On yıllar sürecek bir tehlike
Večernji list, misket bombalarının savaş bittikten onlarca yıl sonra dahi ölüm ve yıkıma neden olmaya devam eden sinsi silahlar olduğu uyarısında bulunuyor:
“Hırvatistan, bu tür mühimmatla ilgili yakın tarihinde üzücü deneyimlere sahip ve dolayısıyla, bu silahların siviller açısından ne denli tehlikeli olduğunu biliyoruz. Zira, yüzde 10 ila 40'ının patlamadığı ve dolayısıyla siviller için ek bir tehlike oluşturdukları varsayılıyor.
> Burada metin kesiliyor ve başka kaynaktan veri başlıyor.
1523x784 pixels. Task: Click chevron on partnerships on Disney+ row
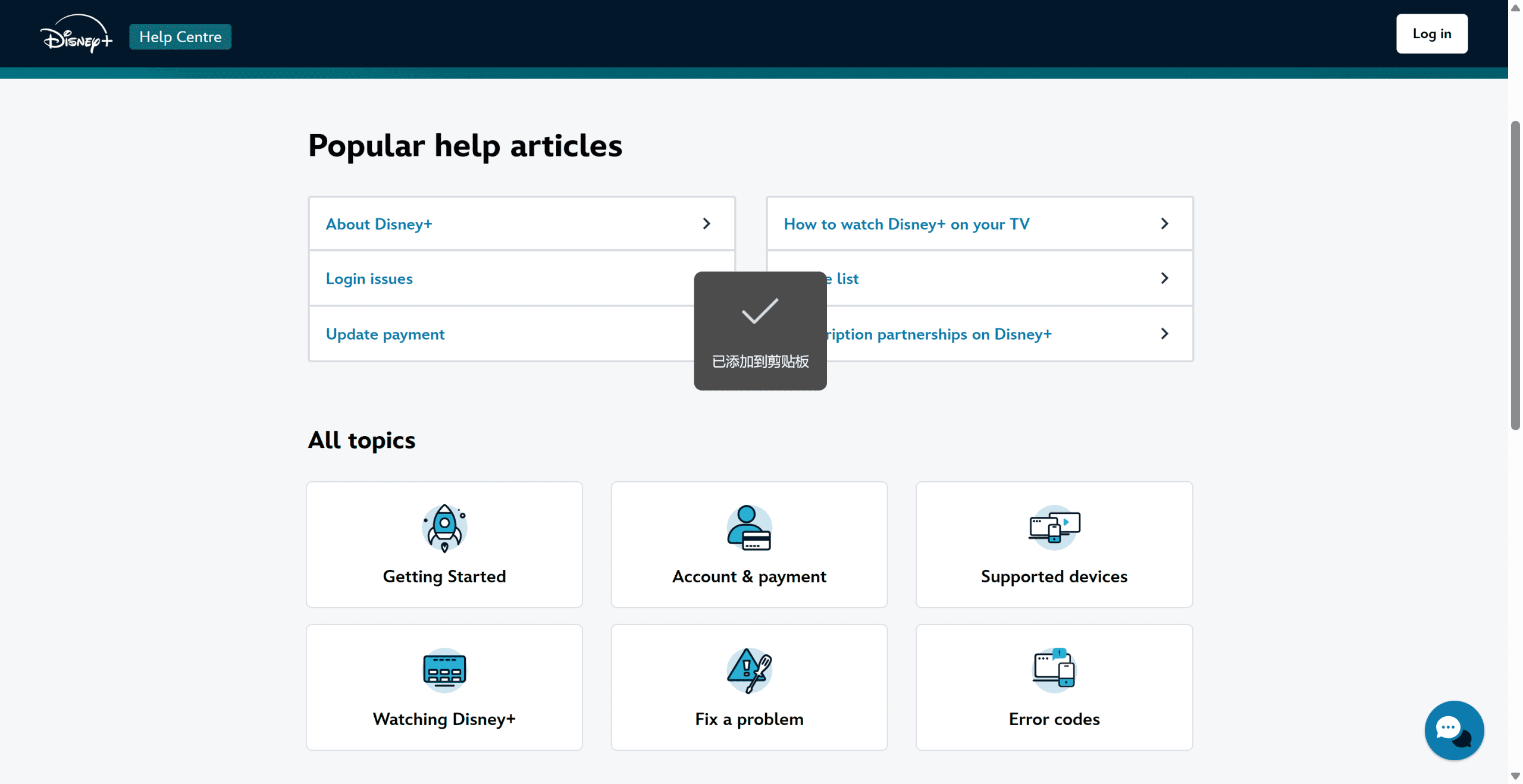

Bu türden mühimmatın tamamen yasaklanması için mücadele eden sivil toplum kuruluşları, savaşın üzerinden 50 yıl geçtikten sonra dahi Vietnam'da hâlâ patlamamış bombalar olduğunu raporluyor. İnsan Hakları İzleme Örgütü'nün nazarında, sivillerin bu tür mühimmatla öldürülmesi savaş suçuyla eşdeğer.”
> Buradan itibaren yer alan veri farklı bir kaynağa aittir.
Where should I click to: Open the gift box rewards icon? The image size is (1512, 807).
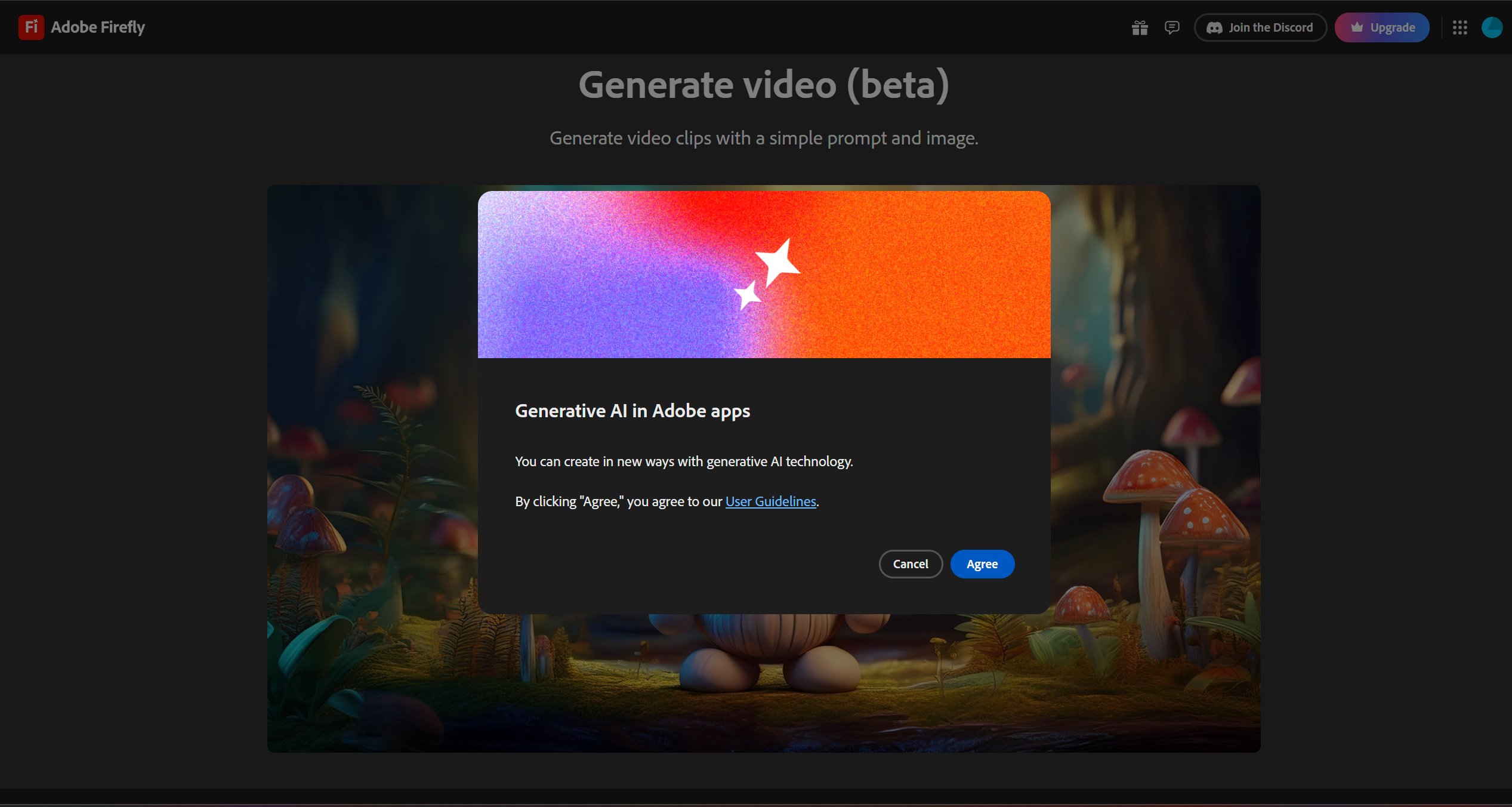pyautogui.click(x=1140, y=27)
Asıl tartışılması gereken bu değil
Rusya Devlet Başkanı’nda ahlaki kaygı ne arar, diyor Le Monde:
“Demokratik ülkelerin aksine, Moskova savaştayken kendisine asla bir sınır koymuyor. Geçtiğimiz çeyrek yüzyıldaki pek çok savaşta tanıklık ettiğimiz, yerleşim bölgelerine yönelik sistematik saldırı stratejileri, bu hakikati teyit ediyor. Bugün Ukrayna’da her gün, her gece dehşet saçıyorlar. Bizimle alay eder gibi uyguladıkları bu strateji, misket bombalarının amaca pek de uygun düşmeyen karakteri hakkındaki tartışmayı neredeyse ikinci plana itiyor. Vladimir Putin, askeri ve sivil hedefler arasında hiçbir ayrım yapmıyor. Sivillere saldırdıklarında da bunu kasten yapıyorlar.”